* _DATA SHOWN_:
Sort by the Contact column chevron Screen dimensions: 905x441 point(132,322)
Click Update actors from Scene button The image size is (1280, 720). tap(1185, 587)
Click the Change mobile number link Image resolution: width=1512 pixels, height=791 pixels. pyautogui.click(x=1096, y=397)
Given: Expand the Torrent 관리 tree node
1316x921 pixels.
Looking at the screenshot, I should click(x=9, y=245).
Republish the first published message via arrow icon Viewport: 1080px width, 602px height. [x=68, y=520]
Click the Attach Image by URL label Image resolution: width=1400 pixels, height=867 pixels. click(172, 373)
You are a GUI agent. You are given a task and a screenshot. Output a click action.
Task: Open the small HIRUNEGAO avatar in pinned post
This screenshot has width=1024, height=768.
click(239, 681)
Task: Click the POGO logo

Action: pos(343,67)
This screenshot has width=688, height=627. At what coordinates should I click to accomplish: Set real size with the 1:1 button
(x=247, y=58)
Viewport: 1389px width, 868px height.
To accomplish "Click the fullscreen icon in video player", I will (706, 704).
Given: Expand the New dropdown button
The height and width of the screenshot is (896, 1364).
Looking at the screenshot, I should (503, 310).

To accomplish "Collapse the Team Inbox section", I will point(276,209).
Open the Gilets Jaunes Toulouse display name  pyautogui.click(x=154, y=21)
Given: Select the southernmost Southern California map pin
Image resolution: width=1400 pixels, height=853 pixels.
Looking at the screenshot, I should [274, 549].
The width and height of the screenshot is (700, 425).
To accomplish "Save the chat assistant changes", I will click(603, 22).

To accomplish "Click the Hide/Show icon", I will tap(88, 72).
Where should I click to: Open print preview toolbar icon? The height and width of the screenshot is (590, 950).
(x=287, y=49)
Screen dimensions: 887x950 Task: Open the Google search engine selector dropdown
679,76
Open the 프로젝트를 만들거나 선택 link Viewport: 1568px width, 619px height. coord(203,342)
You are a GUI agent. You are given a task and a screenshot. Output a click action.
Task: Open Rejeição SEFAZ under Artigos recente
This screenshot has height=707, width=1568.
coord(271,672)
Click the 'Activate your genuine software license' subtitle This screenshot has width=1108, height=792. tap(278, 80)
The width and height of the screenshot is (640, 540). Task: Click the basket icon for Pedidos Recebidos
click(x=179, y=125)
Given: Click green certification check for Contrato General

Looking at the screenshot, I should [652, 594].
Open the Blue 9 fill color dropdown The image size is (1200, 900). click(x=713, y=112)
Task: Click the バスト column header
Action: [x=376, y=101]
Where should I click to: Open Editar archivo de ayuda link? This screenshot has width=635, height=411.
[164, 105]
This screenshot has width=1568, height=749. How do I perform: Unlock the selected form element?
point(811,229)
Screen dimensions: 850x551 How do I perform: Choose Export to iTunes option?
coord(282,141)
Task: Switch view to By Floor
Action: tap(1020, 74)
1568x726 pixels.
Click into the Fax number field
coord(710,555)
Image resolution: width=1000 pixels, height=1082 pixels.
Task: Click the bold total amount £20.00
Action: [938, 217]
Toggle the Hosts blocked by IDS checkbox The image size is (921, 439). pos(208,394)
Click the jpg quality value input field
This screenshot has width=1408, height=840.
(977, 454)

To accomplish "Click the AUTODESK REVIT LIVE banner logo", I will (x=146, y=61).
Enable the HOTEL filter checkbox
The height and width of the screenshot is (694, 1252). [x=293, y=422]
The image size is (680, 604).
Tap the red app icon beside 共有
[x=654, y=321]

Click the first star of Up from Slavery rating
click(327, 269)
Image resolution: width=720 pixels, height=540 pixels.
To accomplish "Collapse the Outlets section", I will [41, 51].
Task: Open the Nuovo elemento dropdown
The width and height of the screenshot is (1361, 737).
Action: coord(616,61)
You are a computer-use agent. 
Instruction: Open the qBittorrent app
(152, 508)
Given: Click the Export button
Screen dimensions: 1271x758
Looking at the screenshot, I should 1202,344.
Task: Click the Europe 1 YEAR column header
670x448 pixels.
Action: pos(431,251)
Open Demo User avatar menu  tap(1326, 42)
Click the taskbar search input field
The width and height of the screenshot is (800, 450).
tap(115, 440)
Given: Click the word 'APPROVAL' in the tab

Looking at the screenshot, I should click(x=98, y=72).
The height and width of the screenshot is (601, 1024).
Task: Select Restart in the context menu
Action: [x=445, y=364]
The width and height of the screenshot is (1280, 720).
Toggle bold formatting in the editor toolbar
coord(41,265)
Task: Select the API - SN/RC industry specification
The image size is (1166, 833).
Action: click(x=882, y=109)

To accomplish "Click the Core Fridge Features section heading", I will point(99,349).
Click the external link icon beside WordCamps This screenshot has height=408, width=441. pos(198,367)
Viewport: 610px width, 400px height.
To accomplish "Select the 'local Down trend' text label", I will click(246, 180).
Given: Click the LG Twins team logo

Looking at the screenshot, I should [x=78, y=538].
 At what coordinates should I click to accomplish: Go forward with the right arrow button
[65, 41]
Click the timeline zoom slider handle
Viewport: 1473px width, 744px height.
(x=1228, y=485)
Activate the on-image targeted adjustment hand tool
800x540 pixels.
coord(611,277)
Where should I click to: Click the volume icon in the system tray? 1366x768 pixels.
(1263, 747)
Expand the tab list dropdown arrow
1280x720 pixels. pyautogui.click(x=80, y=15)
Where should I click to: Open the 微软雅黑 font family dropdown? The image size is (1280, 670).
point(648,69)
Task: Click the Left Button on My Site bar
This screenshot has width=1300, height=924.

* _WHAT YOU HAVE TO DO_:
Rewrite every item above with "Screen dimensions" replaced by "Display size", leaving everything else unchanged.

* _THE RESPONSE_:
Sort by the Contact column chevron Display size: 905x441 point(132,322)
Click Update actors from Scene button The image size is (1280, 720). tap(1185, 587)
Click the Change mobile number link Image resolution: width=1512 pixels, height=791 pixels. pyautogui.click(x=1096, y=397)
Given: Expand the Torrent 관리 tree node
1316x921 pixels.
Looking at the screenshot, I should click(x=9, y=245).
Republish the first published message via arrow icon Viewport: 1080px width, 602px height. [x=68, y=520]
Click the Attach Image by URL label Image resolution: width=1400 pixels, height=867 pixels. click(172, 373)
You are a GUI agent. You are given a task and a screenshot. Output a click action.
Task: Open the small HIRUNEGAO avatar in pinned post
This screenshot has width=1024, height=768.
click(239, 681)
Task: Click the POGO logo

Action: pos(343,67)
This screenshot has width=688, height=627. At what coordinates should I click to accomplish: Set real size with the 1:1 button
(x=247, y=58)
Viewport: 1389px width, 868px height.
To accomplish "Click the fullscreen icon in video player", I will (706, 704).
Given: Expand the New dropdown button
The height and width of the screenshot is (896, 1364).
Looking at the screenshot, I should (503, 310).

To accomplish "Collapse the Team Inbox section", I will point(276,209).
Open the Gilets Jaunes Toulouse display name  pyautogui.click(x=154, y=21)
Given: Select the southernmost Southern California map pin
Image resolution: width=1400 pixels, height=853 pixels.
Looking at the screenshot, I should [274, 549].
The width and height of the screenshot is (700, 425).
To accomplish "Save the chat assistant changes", I will click(603, 22).

To accomplish "Click the Hide/Show icon", I will tap(88, 72).
Where should I click to: Open print preview toolbar icon? The height and width of the screenshot is (590, 950).
(x=287, y=49)
Display size: 887x950 Task: Open the Google search engine selector dropdown
679,76
Open the 프로젝트를 만들거나 선택 link Viewport: 1568px width, 619px height. coord(203,342)
You are a GUI agent. You are given a task and a screenshot. Output a click action.
Task: Open Rejeição SEFAZ under Artigos recente
This screenshot has height=707, width=1568.
coord(271,672)
Click the 'Activate your genuine software license' subtitle This screenshot has width=1108, height=792. tap(278, 80)
The width and height of the screenshot is (640, 540). Task: Click the basket icon for Pedidos Recebidos
click(x=179, y=125)
Given: Click green certification check for Contrato General

Looking at the screenshot, I should [652, 594].
Open the Blue 9 fill color dropdown The image size is (1200, 900). click(x=713, y=112)
Task: Click the バスト column header
Action: [x=376, y=101]
Where should I click to: Open Editar archivo de ayuda link? This screenshot has width=635, height=411.
[164, 105]
This screenshot has width=1568, height=749. How do I perform: Unlock the selected form element?
point(811,229)
Display size: 850x551 How do I perform: Choose Export to iTunes option?
coord(282,141)
Task: Switch view to By Floor
Action: tap(1020, 74)
1568x726 pixels.
Click into the Fax number field
coord(710,555)
Image resolution: width=1000 pixels, height=1082 pixels.
Task: Click the bold total amount £20.00
Action: [938, 217]
Toggle the Hosts blocked by IDS checkbox The image size is (921, 439). pos(208,394)
Click the jpg quality value input field
This screenshot has width=1408, height=840.
(977, 454)

To accomplish "Click the AUTODESK REVIT LIVE banner logo", I will (x=146, y=61).
Enable the HOTEL filter checkbox
The height and width of the screenshot is (694, 1252). [x=293, y=422]
The image size is (680, 604).
Tap the red app icon beside 共有
[x=654, y=321]

Click the first star of Up from Slavery rating
click(327, 269)
Image resolution: width=720 pixels, height=540 pixels.
To accomplish "Collapse the Outlets section", I will [41, 51].
Task: Open the Nuovo elemento dropdown
The width and height of the screenshot is (1361, 737).
Action: coord(616,61)
You are a computer-use agent. 
Instruction: Open the qBittorrent app
(152, 508)
Given: Click the Export button
Display size: 1271x758
Looking at the screenshot, I should 1202,344.
Task: Click the Europe 1 YEAR column header
670x448 pixels.
Action: pos(431,251)
Open Demo User avatar menu  tap(1326, 42)
Click the taskbar search input field
The width and height of the screenshot is (800, 450).
tap(115, 440)
Given: Click the word 'APPROVAL' in the tab

Looking at the screenshot, I should click(x=98, y=72).
The height and width of the screenshot is (601, 1024).
Task: Select Restart in the context menu
Action: [x=445, y=364]
The width and height of the screenshot is (1280, 720).
Toggle bold formatting in the editor toolbar
coord(41,265)
Task: Select the API - SN/RC industry specification
The image size is (1166, 833).
Action: click(x=882, y=109)

To accomplish "Click the Core Fridge Features section heading", I will point(99,349).
Click the external link icon beside WordCamps This screenshot has height=408, width=441. pos(198,367)
Viewport: 610px width, 400px height.
To accomplish "Select the 'local Down trend' text label", I will click(246, 180).
Given: Click the LG Twins team logo

Looking at the screenshot, I should [x=78, y=538].
 At what coordinates should I click to accomplish: Go forward with the right arrow button
[65, 41]
Click the timeline zoom slider handle
Viewport: 1473px width, 744px height.
(x=1228, y=485)
Activate the on-image targeted adjustment hand tool
800x540 pixels.
coord(611,277)
Where should I click to: Click the volume icon in the system tray? 1366x768 pixels.
(1263, 747)
Expand the tab list dropdown arrow
1280x720 pixels. pyautogui.click(x=80, y=15)
Where should I click to: Open the 微软雅黑 font family dropdown? The image size is (1280, 670).
point(648,69)
Task: Click the Left Button on My Site bar
This screenshot has width=1300, height=924.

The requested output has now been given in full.